SELECTED TEXT:
▽
Alexander Mols

Personal information
- Full name: Alexander Mols
- Date of birth: 13 August 1991 (age 34)
- Place of birth: Veghel, Netherlands
- Height: 1.87 m (6 ft 2 in)
- Position: Winger

Youth career
- 0000–2008: Blauw Geel '38
- 2008–2009: Willem II
- 2009–2010: Blauw Geel '38

Senior career*
- Years: Team / Apps / (Gls)
- 2009–2013: Blauw Geel '38
- 2013–2015: Den Bosch / 42 / (12)
- 2016–2018: Blauw Geel '38 / 28 / (9)

= Alexander Mols =

Dutch football player

Alexander Mols (born 13 August 1991) is a Dutch former professional footballer who played as a winger.

==Football career==
Born in Veghel, Mols started his career with Blauw Geel '38. After a season, where he scored 20 goals in the Hoofdklasse for the club, he moved to FC Den Bosch on 28 May 2013. He made his professional debut on 4 August 2013 in a league match against Willem II (2–2), in which he came on as a substitute for Istvan Bakx.
△
Stored data entries:
▽
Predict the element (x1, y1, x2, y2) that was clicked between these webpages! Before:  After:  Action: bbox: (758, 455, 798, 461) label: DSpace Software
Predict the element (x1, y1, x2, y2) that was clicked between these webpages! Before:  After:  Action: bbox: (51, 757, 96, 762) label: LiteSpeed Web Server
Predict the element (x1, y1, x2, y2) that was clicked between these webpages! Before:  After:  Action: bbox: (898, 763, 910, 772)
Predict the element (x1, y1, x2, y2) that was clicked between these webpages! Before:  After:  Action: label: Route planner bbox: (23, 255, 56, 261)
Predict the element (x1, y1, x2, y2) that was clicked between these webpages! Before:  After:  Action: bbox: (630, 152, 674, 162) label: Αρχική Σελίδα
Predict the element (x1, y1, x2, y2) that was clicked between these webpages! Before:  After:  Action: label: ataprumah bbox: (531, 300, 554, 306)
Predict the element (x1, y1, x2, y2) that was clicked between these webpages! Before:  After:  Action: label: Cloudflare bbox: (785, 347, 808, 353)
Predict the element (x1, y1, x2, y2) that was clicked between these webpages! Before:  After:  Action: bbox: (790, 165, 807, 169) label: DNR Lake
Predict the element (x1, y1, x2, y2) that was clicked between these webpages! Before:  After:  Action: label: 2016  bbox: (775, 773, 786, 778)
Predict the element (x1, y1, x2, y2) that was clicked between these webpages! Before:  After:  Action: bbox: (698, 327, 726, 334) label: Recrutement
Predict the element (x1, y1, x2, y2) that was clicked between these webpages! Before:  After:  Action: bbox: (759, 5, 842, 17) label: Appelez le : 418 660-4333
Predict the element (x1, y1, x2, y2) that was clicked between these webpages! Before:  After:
△
Continue the biography of Alexander Mols, starting after its final sentence about his debut against Willem II.

FINAL ANSWER:
In February 2015, Mols tore the anterior cruciate ligament on his right knee, sidelining him for a year due to the severity of the injury. His contract with Den Bosch expired on 30 June 2015, in the midst of his rehabilition. In February 2016, he practiced some time with FC Oss, before finally returning to his childhood club Blauw Geel '38 in May 2016. In May 2018, after playing regularly for two seasons at the club, he announced his retirement from football, due to lacking motivation, at age 26.